• Texto selecionado:
------------------------
Há ainda outra oposição, explícita no eixo vertical, entre os ocupantes dos quadrantes à direita: acima, os que atuam em canais de TV, receberam prêmios a partir da votação do público e ostentam um número elevado de seguidores no Facebook e Twitter; abaixo, os que não contam com exposição regular em emissora de televisão, têm menos seguidores nas redes sociais e também menos prêmios concedidos pela audiência. Além disso, acima, estão alguns dos jornalistas vinculados de algum modo ao Grupo Globo, ao passo que, abaixo, posicionam-se aqueles que se valem mais dos veículos polêmicos e dos canais no YouTube.9 Nos próximos subitens deste artigo, aprofundaremos a análise dos três polos desse conjunto: os especialistas versus os jornalistas versus os polemistas.
------------------------
• Entradas de dados:
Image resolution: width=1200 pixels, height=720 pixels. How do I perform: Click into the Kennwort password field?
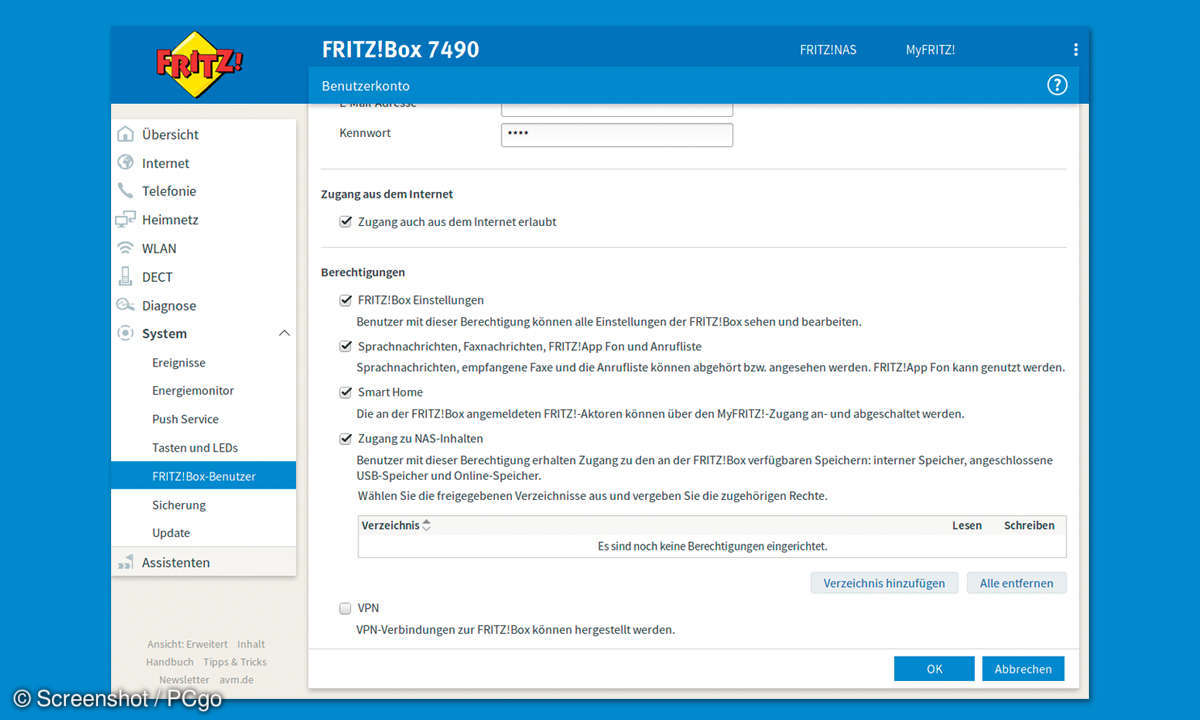pyautogui.click(x=616, y=134)
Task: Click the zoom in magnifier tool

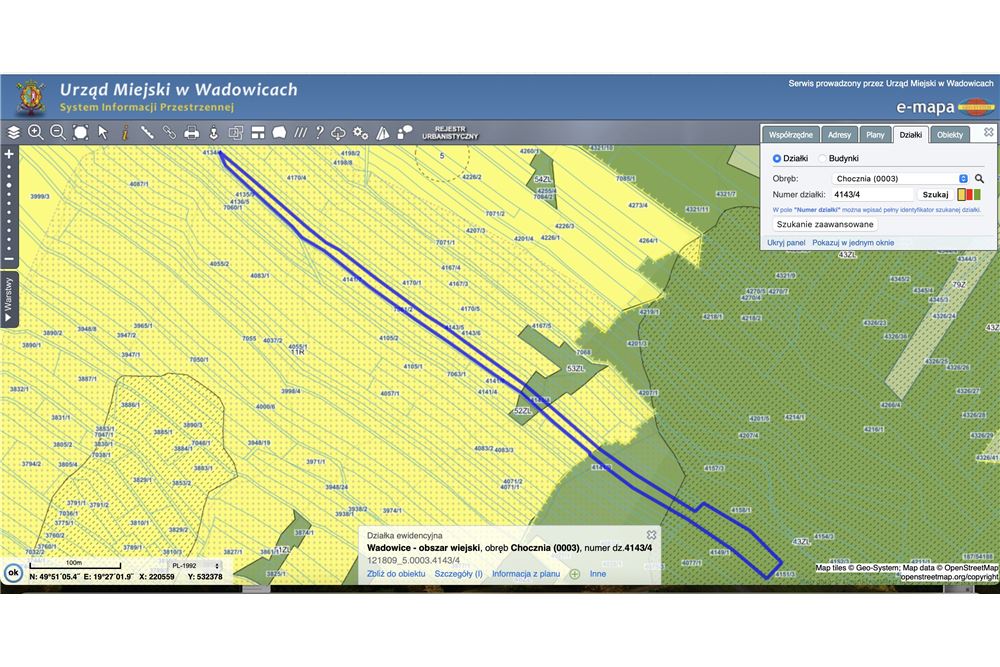Action: 36,132
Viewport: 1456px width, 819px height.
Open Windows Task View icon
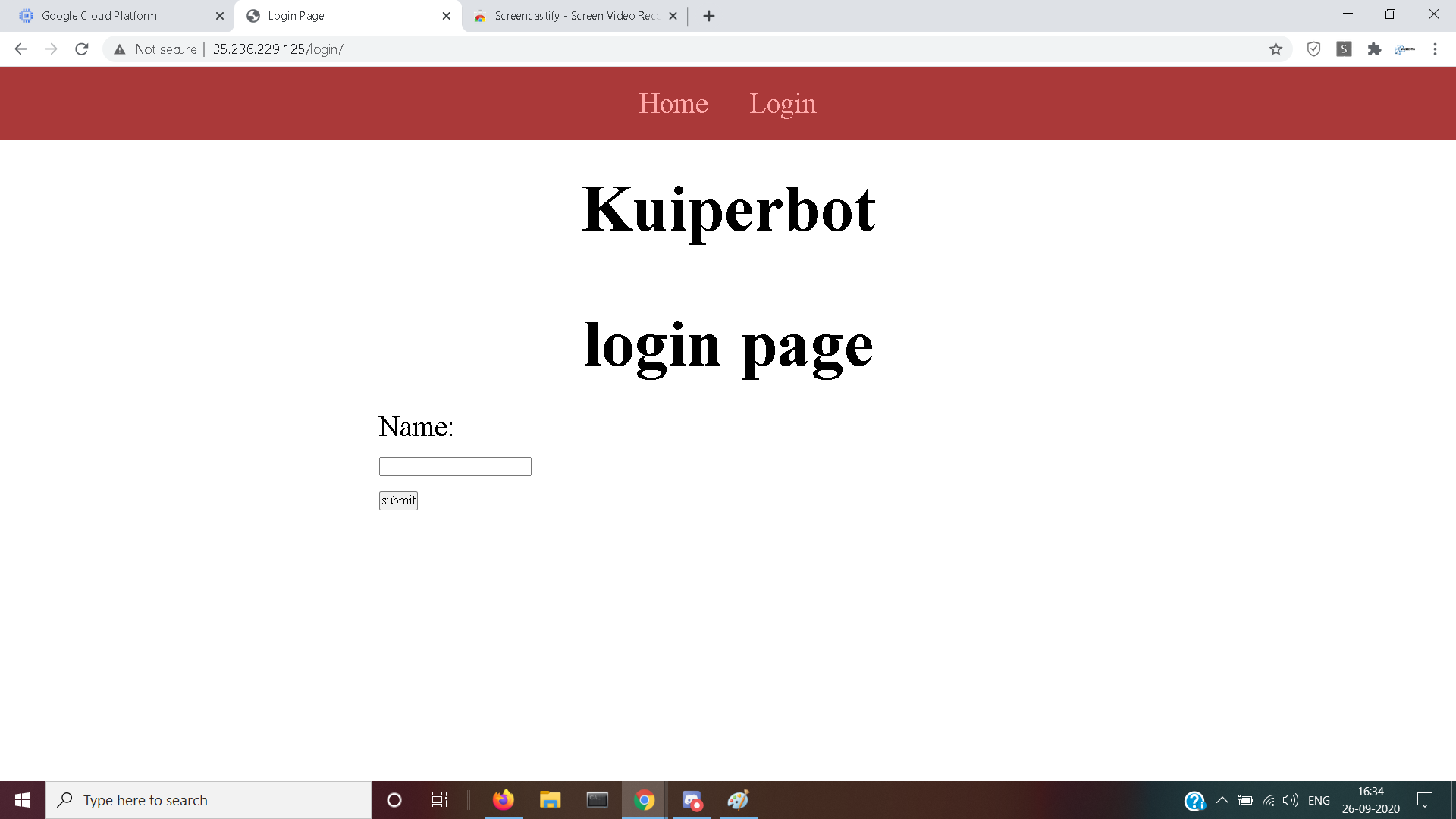pyautogui.click(x=439, y=800)
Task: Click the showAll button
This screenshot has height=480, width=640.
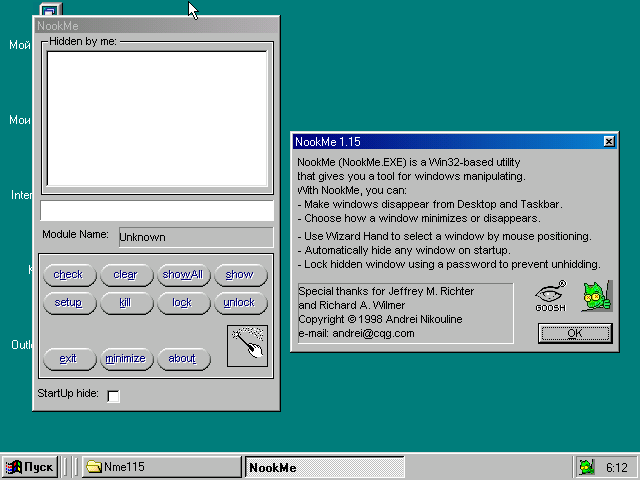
------------------------
• Exercício proposto: Transcreva do texto selecionado o trecho entre "Há ainda outra" e "versus os polemistas.", inclusive.

• Resposta completa:
Há ainda outra oposição, explícita no eixo vertical, entre os ocupantes dos quadrantes à direita: acima, os que atuam em canais de TV, receberam prêmios a partir da votação do público e ostentam um número elevado de seguidores no Facebook e Twitter; abaixo, os que não contam com exposição regular em emissora de televisão, têm menos seguidores nas redes sociais e também menos prêmios concedidos pela audiência. Além disso, acima, estão alguns dos jornalistas vinculados de algum modo ao Grupo Globo, ao passo que, abaixo, posicionam-se aqueles que se valem mais dos veículos polêmicos e dos canais no YouTube.9 Nos próximos subitens deste artigo, aprofundaremos a análise dos três polos desse conjunto: os especialistas versus os jornalistas versus os polemistas.